EXERCISE BRIEF
Check each line below for the word "marker". Then give only how many lines have it.

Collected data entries
::::

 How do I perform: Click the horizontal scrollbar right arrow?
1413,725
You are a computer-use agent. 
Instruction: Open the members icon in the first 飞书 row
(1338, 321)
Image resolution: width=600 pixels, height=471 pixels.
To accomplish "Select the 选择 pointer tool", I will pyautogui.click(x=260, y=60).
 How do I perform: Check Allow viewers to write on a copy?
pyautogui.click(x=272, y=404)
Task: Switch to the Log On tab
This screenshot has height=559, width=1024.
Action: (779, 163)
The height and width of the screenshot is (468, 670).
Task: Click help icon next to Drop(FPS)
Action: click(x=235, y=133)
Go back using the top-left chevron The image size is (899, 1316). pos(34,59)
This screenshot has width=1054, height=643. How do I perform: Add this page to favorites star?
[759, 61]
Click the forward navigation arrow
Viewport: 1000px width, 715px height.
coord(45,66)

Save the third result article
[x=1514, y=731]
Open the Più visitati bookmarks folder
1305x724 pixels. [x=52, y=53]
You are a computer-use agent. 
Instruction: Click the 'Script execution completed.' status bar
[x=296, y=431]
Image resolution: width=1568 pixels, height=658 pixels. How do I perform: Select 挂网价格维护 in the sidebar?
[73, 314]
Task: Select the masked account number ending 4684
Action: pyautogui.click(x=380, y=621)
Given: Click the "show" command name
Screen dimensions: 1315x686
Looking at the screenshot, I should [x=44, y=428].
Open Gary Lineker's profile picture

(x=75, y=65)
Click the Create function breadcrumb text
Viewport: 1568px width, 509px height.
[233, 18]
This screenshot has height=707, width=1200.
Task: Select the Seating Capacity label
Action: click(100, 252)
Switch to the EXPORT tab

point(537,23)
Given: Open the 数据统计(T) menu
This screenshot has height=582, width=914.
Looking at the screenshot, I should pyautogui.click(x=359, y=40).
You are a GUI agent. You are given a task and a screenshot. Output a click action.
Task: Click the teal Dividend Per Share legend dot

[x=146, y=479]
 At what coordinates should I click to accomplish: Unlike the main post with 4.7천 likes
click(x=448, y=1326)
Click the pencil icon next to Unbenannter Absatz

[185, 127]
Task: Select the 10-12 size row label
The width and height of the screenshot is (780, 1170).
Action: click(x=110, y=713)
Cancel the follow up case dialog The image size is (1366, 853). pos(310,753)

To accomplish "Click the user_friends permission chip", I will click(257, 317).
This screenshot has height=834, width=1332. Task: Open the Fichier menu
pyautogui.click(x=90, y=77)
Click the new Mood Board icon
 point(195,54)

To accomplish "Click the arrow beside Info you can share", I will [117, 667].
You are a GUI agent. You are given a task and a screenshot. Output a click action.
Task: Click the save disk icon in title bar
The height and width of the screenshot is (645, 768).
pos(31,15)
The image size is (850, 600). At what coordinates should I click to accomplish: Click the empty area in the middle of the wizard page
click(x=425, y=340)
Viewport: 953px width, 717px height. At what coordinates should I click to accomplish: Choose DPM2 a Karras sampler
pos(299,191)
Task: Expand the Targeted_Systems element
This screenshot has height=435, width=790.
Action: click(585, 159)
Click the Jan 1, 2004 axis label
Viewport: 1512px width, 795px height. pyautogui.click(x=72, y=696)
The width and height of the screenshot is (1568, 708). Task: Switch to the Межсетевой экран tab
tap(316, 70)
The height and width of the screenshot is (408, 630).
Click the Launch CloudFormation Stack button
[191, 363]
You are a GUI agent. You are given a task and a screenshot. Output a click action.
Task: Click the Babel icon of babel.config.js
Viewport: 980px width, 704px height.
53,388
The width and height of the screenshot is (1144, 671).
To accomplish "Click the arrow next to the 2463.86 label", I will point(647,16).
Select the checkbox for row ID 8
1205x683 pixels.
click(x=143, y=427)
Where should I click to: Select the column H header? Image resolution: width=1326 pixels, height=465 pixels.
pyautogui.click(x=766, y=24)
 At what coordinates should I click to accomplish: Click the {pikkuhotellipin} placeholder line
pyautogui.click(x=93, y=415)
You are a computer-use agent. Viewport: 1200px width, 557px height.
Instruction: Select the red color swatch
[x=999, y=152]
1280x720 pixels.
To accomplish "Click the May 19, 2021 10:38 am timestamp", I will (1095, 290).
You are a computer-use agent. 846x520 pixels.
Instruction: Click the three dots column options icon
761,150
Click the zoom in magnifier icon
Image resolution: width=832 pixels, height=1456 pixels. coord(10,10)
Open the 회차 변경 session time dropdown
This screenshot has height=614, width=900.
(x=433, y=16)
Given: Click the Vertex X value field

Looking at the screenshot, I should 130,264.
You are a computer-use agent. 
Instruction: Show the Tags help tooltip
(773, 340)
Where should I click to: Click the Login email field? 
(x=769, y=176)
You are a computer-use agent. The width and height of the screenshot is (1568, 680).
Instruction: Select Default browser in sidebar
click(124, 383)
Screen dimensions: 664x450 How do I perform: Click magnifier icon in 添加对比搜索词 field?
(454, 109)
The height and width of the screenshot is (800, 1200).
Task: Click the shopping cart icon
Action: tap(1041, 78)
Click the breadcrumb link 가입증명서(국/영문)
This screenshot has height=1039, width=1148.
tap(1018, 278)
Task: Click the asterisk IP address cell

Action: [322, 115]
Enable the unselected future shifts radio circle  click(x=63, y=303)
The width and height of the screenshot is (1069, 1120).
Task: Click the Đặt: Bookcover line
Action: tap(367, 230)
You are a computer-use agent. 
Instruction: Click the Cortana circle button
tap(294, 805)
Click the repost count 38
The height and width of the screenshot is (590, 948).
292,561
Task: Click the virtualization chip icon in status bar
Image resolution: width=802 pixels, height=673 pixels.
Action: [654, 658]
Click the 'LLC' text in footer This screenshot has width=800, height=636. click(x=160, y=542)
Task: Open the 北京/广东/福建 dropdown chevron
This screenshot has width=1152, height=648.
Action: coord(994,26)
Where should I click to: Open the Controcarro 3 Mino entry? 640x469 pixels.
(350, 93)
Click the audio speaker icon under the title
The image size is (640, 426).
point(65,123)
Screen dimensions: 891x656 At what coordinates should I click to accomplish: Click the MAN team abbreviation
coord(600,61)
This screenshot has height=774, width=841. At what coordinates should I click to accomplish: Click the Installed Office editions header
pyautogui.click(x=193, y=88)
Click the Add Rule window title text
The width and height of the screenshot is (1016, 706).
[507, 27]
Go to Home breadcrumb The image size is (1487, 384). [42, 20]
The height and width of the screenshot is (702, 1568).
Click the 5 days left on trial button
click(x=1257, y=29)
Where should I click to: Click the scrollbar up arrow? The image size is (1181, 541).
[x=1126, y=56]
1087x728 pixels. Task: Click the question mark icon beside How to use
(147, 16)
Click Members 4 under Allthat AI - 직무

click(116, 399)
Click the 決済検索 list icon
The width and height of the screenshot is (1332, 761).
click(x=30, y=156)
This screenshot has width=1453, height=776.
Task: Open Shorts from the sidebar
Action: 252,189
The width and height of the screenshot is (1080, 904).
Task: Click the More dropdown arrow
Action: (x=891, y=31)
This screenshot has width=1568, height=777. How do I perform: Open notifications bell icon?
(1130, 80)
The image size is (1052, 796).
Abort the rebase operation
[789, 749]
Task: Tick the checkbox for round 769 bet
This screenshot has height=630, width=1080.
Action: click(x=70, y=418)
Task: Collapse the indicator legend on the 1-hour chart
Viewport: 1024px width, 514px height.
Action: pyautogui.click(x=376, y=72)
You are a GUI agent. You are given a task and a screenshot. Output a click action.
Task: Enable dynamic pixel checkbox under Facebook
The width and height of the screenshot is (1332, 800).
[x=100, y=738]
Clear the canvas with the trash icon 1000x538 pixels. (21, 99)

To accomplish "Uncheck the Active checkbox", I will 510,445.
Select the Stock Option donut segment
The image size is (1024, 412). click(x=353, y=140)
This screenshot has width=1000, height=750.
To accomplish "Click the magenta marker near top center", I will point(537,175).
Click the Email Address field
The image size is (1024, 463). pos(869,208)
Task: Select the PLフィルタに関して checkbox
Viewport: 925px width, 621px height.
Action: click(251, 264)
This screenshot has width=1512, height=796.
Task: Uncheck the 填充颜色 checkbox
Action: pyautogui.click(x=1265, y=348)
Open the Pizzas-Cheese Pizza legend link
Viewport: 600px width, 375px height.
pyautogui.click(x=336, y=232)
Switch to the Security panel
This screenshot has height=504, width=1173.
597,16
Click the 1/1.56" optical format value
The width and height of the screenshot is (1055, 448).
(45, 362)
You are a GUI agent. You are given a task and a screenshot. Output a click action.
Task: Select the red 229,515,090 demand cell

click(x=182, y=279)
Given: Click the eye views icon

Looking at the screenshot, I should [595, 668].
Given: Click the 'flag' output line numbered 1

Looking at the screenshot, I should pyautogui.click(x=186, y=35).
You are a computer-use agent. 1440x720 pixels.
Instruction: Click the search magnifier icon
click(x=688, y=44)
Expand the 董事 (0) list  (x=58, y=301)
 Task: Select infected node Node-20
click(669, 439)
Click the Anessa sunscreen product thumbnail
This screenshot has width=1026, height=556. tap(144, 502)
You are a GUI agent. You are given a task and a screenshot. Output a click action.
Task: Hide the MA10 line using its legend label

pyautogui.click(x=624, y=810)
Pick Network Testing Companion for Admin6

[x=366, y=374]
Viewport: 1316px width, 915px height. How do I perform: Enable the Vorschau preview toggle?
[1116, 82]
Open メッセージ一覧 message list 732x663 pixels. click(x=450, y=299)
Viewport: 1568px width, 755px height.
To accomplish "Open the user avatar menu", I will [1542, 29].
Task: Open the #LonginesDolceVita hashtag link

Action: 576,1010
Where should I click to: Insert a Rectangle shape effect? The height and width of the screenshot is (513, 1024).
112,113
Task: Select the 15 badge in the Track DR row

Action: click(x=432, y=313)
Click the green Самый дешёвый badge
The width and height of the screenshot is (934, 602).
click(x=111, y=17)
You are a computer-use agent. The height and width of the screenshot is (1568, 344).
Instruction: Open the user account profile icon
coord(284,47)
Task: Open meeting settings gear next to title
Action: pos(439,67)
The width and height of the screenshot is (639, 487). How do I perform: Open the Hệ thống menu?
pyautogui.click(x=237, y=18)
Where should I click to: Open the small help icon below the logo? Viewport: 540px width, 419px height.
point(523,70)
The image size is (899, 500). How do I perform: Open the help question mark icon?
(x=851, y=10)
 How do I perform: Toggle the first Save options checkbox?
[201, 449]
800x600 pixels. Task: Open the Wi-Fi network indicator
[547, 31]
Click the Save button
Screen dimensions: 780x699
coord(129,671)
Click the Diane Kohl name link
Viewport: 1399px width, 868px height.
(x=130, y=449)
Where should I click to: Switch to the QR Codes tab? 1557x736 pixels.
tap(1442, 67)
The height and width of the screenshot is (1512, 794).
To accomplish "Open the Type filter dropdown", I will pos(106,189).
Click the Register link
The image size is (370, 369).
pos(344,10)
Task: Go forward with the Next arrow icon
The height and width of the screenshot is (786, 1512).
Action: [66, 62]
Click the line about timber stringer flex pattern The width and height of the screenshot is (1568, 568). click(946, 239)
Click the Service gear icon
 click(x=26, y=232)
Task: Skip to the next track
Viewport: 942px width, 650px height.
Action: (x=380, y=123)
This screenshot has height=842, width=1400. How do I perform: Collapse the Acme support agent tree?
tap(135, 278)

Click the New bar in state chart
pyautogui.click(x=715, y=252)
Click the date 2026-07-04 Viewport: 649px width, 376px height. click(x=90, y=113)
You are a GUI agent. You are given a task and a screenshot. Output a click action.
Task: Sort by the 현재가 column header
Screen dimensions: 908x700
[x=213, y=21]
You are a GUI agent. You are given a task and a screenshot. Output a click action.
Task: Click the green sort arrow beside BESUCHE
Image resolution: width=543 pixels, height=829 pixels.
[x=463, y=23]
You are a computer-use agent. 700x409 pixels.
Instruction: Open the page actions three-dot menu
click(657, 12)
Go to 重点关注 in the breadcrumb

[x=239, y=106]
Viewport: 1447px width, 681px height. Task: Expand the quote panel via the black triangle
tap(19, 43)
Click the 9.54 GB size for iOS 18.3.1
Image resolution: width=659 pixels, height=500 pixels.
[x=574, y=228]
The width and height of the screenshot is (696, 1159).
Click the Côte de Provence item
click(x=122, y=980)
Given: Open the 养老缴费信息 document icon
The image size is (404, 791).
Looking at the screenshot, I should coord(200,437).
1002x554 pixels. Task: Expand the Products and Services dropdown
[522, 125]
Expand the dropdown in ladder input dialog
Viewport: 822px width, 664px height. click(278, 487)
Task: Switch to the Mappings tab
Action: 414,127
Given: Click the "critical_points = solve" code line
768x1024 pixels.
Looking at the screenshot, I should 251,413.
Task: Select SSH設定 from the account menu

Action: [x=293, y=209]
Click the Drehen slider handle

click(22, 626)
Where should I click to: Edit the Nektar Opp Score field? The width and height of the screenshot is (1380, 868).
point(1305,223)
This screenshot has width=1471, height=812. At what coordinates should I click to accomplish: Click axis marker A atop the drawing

::::

RESULT BELOW
2